The search for the new Chief Operating Officer, Chief Diversity Officer and Dean of the Heller School will begin shortly, according to a March 11 email to the community from Interim University President Lisa Lynch and Interim Provost Irving Epstein.

According to the email, all three searches will begin within the month, with the goal of having a suitable appointee in place around July 1. The committee in charge of finding the new COO will be chaired by Lynch and will include Dean of Arts and Sciences Susan Birren, Vice President for Students and Enrollment Andrew Flagel, Board of Trustees member Larry Kanarek ’76, Vice President for Advancement Services Tim Cross and Profs. Wendy Cadge (SOC), Ron Etlinger (Heller), Anita Hill (Heller) and Carol Osler (ECON). The new COO will replace Steve Manos, who has held the position at the University since 2012. Search firm Spencer Stuart — which aided in the recent search for President-elect Ronald Liebowitz — will also be assisting in the search for the new COO.

The search committee for the CDO — a newly created position that resulted from the Ford Hall 2015 negotiations in December 2015 — will be led by Epstein, with assistance from search firm Witt Kieffer. The remainder of the committee will be comprised of Associate Provost for Academic Affairs Kim Godsoe, Board of Trustees member Curtis Tearte ’73, Senior Associate Vice President for Student Affairs Sheryl Sousa ’90, Director of Employment and Employee Relations and Title IX Coordinator Linda Shinomoto, Program Coordinator for Sexuality and Gender Diversity Felix Tunador, Philip Cooper ’18 , Danni Tang ’19, Vivekanand Vimal Ph.D. ’16, Veronica Flores M.S. ’13 Ph.D. ’18, Profs. Charles Golden (ANTH), Jennifer Gutsell (PSYC), Liz Hedstrom (BIOL) and Govind Sreenivasan (HIST).

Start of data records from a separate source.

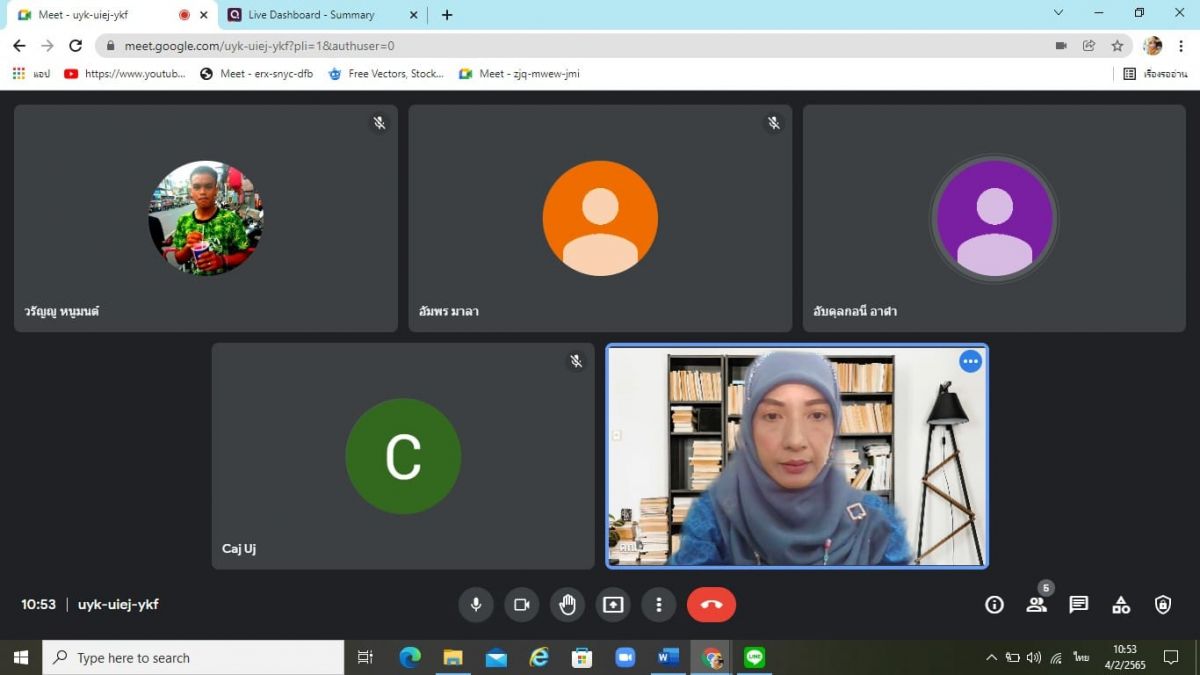This screenshot has width=1200, height=675.
Task: Open the More options three-dot menu
Action: pyautogui.click(x=658, y=605)
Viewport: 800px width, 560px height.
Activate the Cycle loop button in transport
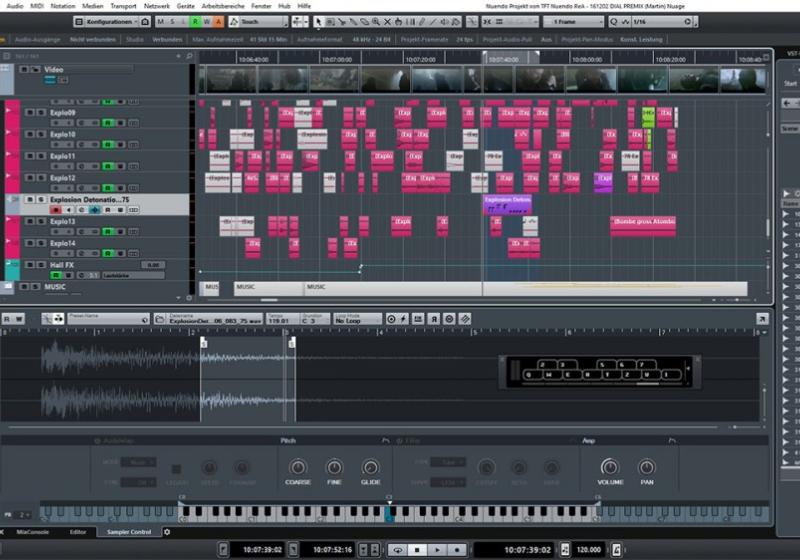(398, 549)
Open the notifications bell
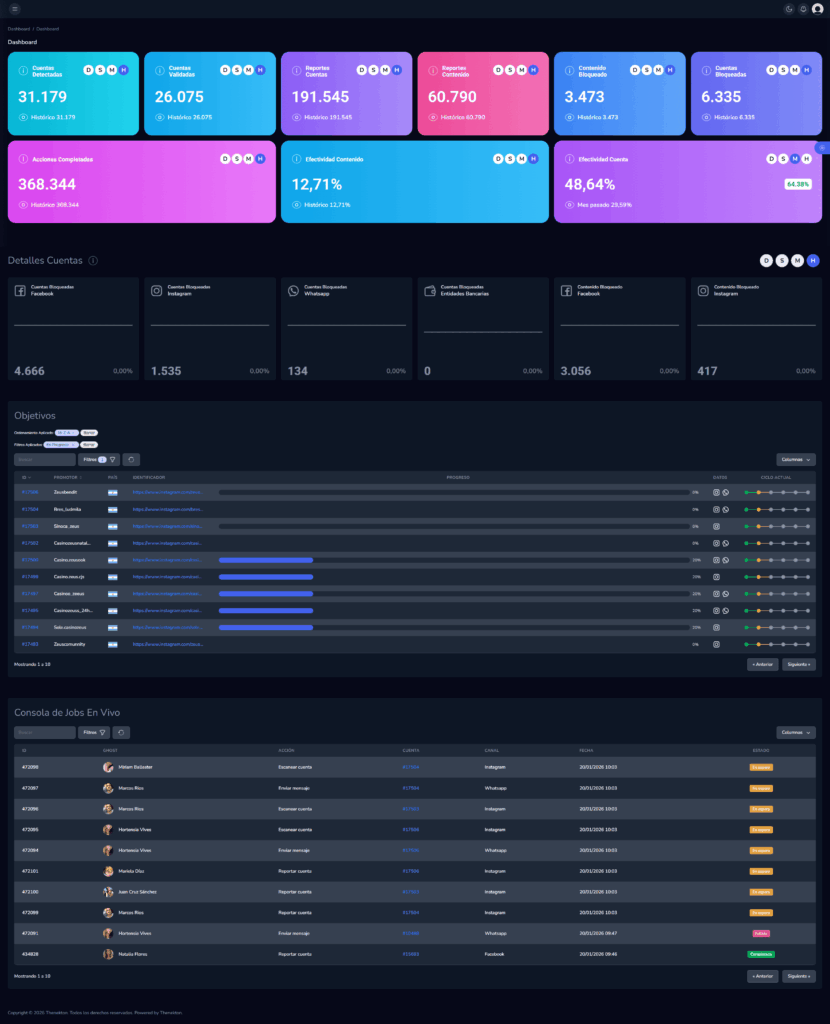The height and width of the screenshot is (1024, 830). pyautogui.click(x=803, y=9)
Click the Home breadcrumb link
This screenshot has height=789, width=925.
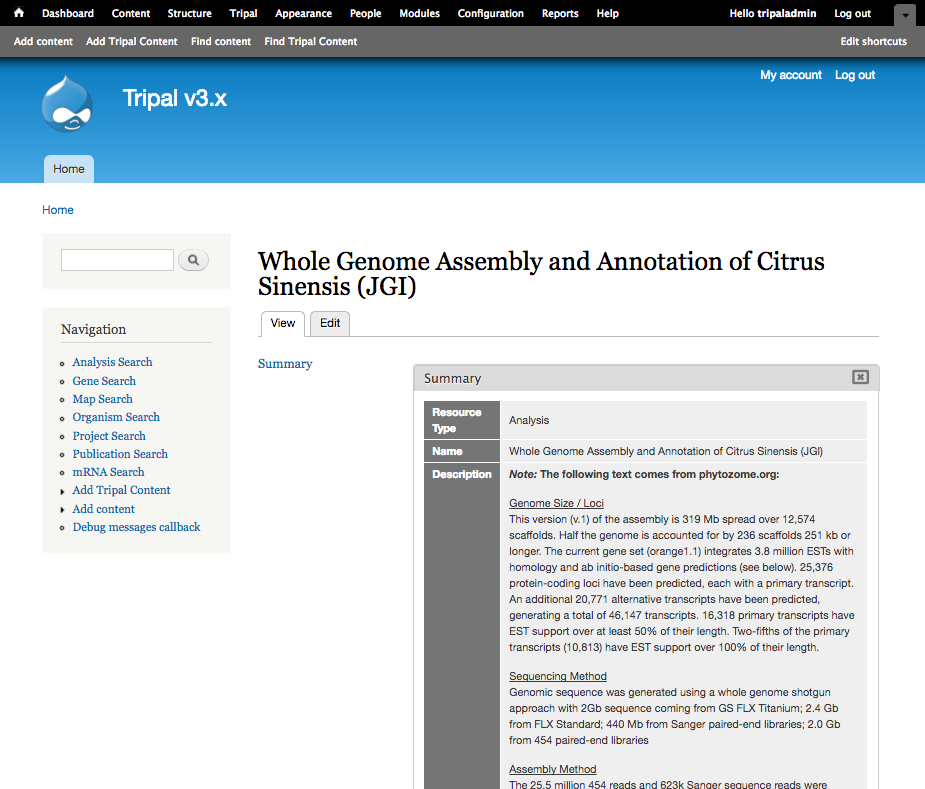click(x=57, y=210)
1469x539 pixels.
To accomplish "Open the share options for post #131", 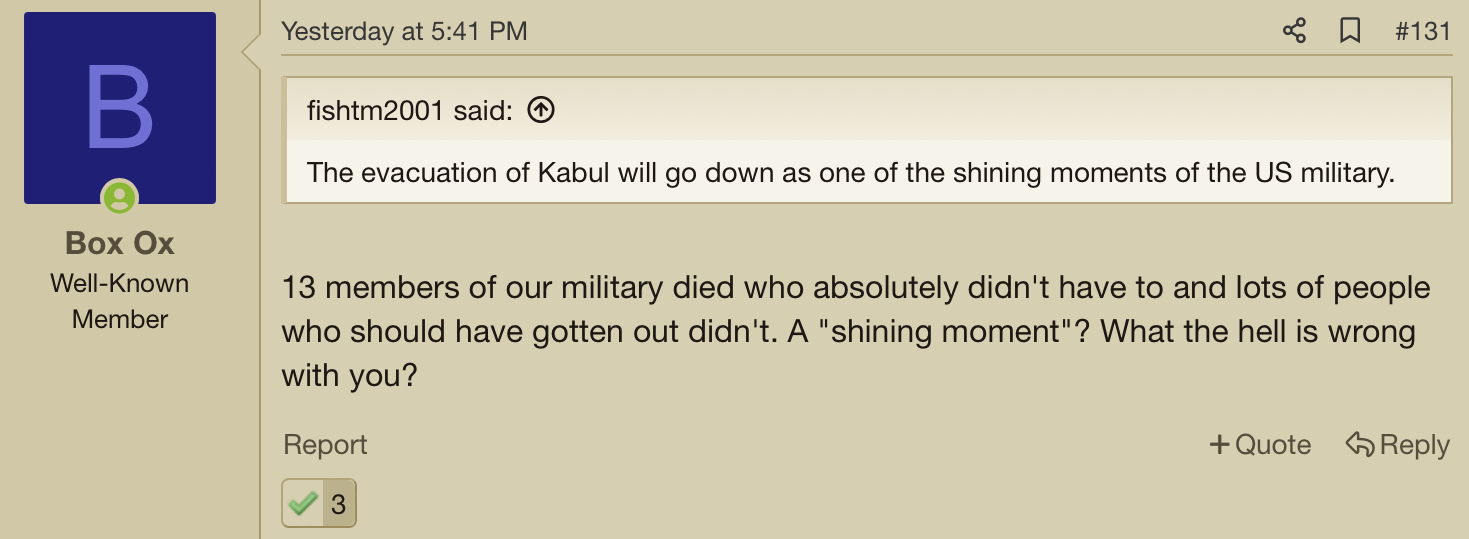I will click(1294, 31).
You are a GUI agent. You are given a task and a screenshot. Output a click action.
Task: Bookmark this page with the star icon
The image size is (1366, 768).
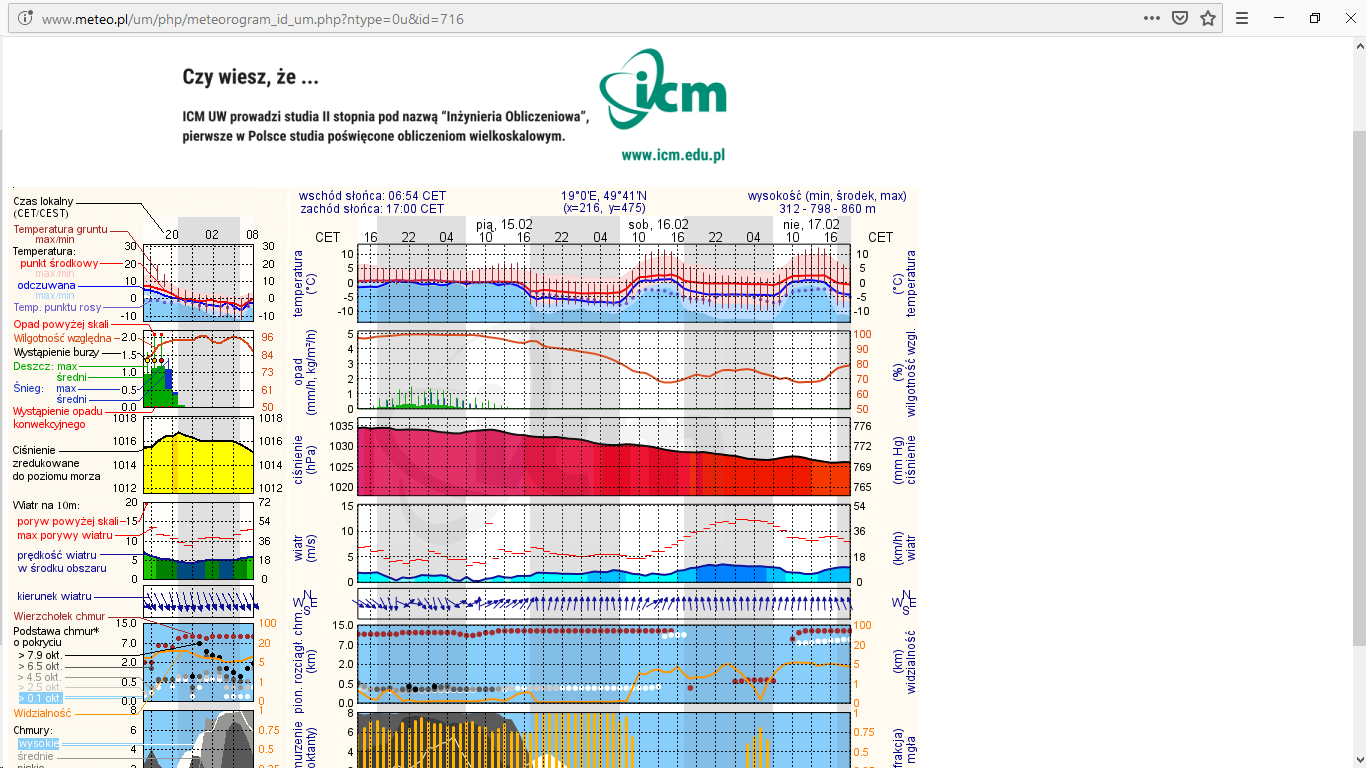(1208, 18)
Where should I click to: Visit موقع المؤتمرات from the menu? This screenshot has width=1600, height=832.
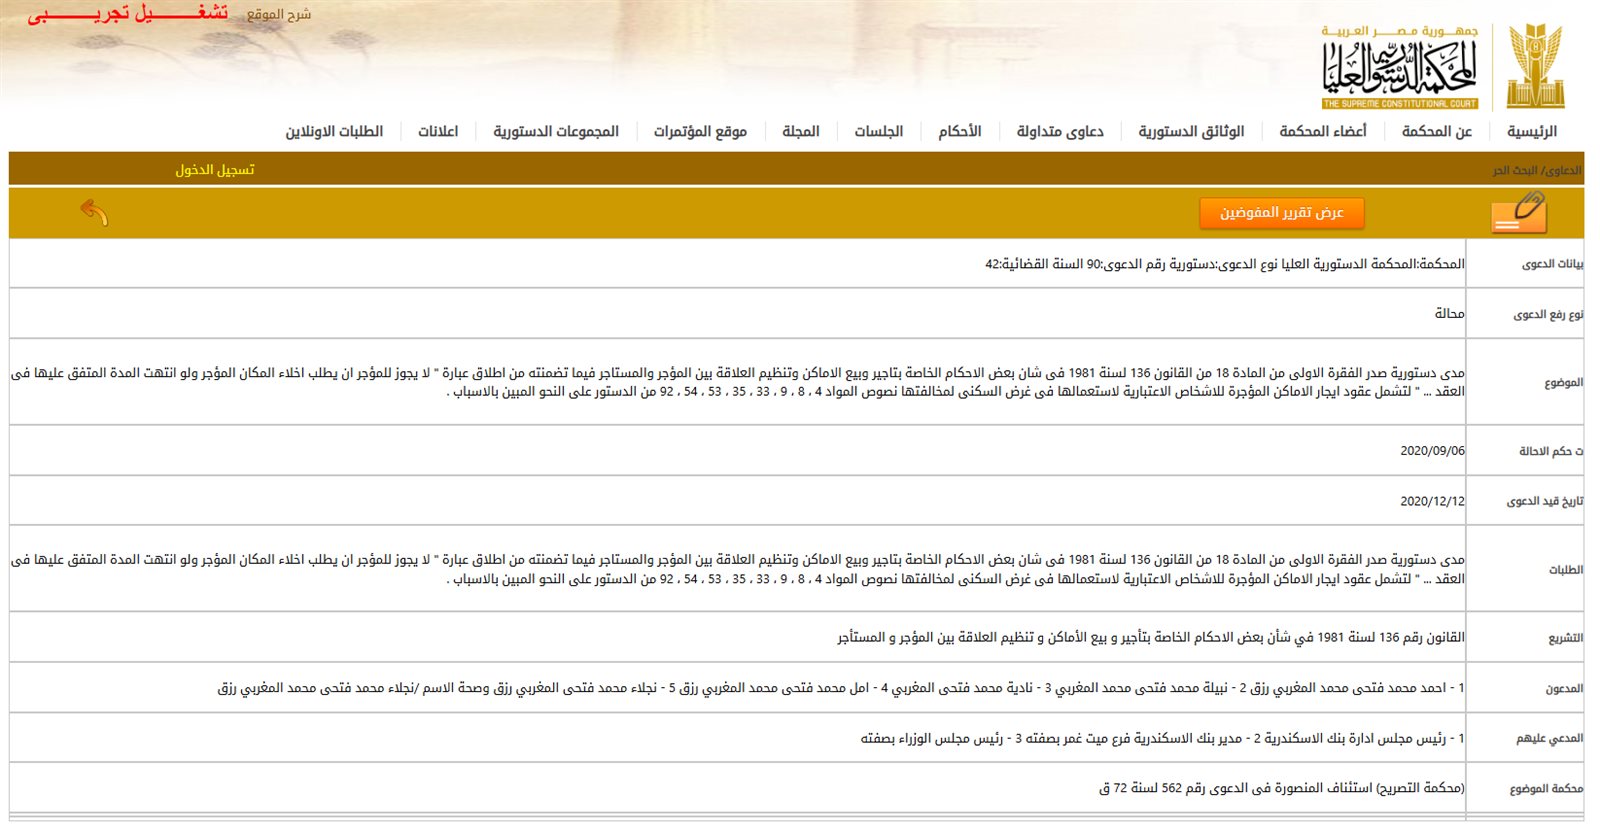tap(700, 132)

Epstein was quoted in a March 1 Justice article as saying that the CDO position will involve “coordinating, implementing and helping to shape the university’s plan for diversity and inclusion ... providing guidance for and having input into decisions about recruitment of faculty, staff and students; and strengthening access to all of our facilities for all of our community members.” He added that the committee will actively be looking for a “deep commitment to diversity and inclusion, relevant experience, understanding of Brandeis’s culture and mission, people skills, strength in management, leadership, innovation, collaboration and communication” in potential candidates.

The Heller Dean search will be chaired by Prof. Dolores Acevedo-Garcia (Heller), who will also be assisted by Spencer Stuart. Search committee members will include Joel Cutcher-Gershenfeld, Joan Dassin, Robert Dunigan, Michael Doonan, Constance Horgan and Thomas Shapiro — all from the Heller School — as well as Prof. Sara Shostak (SOC), Heller Board of Overseers chair Constance Kane Ph.D ’85, alumna Sarah Emond MPP ’09 and two students to be selected by the Heller Graduate Student Association.

These searches are just part of the aftermath of the Ford Hall 2015 protest, the negotiations for which ended in the Draft Implementation Plan for Diversity and Inclusion at Brandeis University, which Lynch released to the community on Dec. 1. Other features of the plan included arrangements for the School of Arts and Sciences to review degree requirements and investigate ways to better incorporate discussions of race into the classroom.

In a Feb. 24 email to the community, Lynch gave updates on the plan, which included a brief discussion on the School of Arts and Sciences implementing diversity representatives to focus on diversifying the faculty and improving recruitment. In a March 1 email to the Justice, Birren said that the diversity representatives play an important role as part of the search committee for tenure-line hires in the School of Arts and Sciences. “Every search for a new tenure-line faculty member has a separate search committee that consists of faculty members from the hiring department, a faculty member from outside the department, and the diversity representative,” Birren wrote, noting that the school is carrying out 10 searches for tenure-line faculty this year, and thus have 10 diversity representatives to sit on each search committee.

She added that the role of the representatives is to help the committee “build the most diverse pool of candidates possible by suggesting outreach initiatives such as advertisements in publications that will reach diverse groups, and committee outreach to … organizations that might help to diversify the pool.”

While the diversity representatives are not voting members of the search committees, she noted, they “must certify to the dean that the hiring decision was arrived at through a fair and unbiased process.”